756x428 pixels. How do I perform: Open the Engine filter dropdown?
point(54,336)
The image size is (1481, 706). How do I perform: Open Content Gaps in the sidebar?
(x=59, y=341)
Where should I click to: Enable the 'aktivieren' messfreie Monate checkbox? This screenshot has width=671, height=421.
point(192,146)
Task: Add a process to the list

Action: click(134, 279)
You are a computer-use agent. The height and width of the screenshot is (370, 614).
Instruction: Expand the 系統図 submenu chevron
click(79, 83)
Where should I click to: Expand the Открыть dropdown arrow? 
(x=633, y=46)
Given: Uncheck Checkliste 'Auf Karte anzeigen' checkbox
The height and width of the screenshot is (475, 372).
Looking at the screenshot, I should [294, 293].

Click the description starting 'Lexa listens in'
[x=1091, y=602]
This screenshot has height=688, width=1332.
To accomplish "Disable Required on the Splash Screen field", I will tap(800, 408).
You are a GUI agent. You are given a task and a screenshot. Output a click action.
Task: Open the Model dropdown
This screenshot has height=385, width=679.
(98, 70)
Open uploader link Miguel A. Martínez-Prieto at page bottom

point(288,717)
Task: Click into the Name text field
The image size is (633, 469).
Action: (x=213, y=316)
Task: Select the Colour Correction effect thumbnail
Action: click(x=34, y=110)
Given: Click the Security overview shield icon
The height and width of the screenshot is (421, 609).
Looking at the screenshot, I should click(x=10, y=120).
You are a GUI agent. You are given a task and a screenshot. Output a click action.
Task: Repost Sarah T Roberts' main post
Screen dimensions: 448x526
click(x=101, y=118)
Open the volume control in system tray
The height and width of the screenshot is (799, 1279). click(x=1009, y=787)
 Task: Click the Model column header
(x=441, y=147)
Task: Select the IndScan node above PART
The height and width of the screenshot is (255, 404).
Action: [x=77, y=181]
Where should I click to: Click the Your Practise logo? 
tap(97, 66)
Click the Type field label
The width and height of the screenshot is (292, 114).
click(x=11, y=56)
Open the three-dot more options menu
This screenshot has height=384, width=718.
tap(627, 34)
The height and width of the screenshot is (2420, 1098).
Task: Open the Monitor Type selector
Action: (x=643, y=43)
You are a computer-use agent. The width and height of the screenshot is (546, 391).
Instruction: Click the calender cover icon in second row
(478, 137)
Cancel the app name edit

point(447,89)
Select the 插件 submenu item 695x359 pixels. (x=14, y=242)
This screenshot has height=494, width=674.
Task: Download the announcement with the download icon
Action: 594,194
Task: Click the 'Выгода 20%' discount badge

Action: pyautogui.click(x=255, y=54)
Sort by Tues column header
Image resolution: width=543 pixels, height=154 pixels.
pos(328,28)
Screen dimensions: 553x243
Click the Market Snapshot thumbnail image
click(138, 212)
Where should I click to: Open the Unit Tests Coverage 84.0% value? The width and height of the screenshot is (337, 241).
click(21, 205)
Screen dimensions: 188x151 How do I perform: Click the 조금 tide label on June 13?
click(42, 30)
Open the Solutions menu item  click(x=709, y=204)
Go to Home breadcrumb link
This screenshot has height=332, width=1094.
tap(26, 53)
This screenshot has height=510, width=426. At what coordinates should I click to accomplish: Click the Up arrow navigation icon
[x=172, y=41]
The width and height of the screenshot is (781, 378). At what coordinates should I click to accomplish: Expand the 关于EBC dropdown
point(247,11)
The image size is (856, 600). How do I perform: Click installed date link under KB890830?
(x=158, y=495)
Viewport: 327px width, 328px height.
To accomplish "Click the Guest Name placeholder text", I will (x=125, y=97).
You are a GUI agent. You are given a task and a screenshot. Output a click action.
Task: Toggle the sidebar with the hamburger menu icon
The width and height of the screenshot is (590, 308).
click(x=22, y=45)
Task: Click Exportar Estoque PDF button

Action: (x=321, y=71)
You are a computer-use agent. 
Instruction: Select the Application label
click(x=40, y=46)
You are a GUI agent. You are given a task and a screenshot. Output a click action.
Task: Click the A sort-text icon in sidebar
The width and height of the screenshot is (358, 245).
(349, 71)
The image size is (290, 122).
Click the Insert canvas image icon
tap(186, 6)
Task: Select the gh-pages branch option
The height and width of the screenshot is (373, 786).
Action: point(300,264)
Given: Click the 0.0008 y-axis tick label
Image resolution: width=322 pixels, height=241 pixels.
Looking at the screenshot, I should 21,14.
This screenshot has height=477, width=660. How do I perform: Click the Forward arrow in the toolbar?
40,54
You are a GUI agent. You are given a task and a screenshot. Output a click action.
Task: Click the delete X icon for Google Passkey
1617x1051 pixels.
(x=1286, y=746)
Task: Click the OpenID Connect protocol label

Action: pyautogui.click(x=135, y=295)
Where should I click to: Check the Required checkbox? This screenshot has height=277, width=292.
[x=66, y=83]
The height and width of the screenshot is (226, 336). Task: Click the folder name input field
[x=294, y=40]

» **ACTIVITY**
Give only a number, the count of lines above that include the string "computer".

» **THE COMPLETED TASK**
3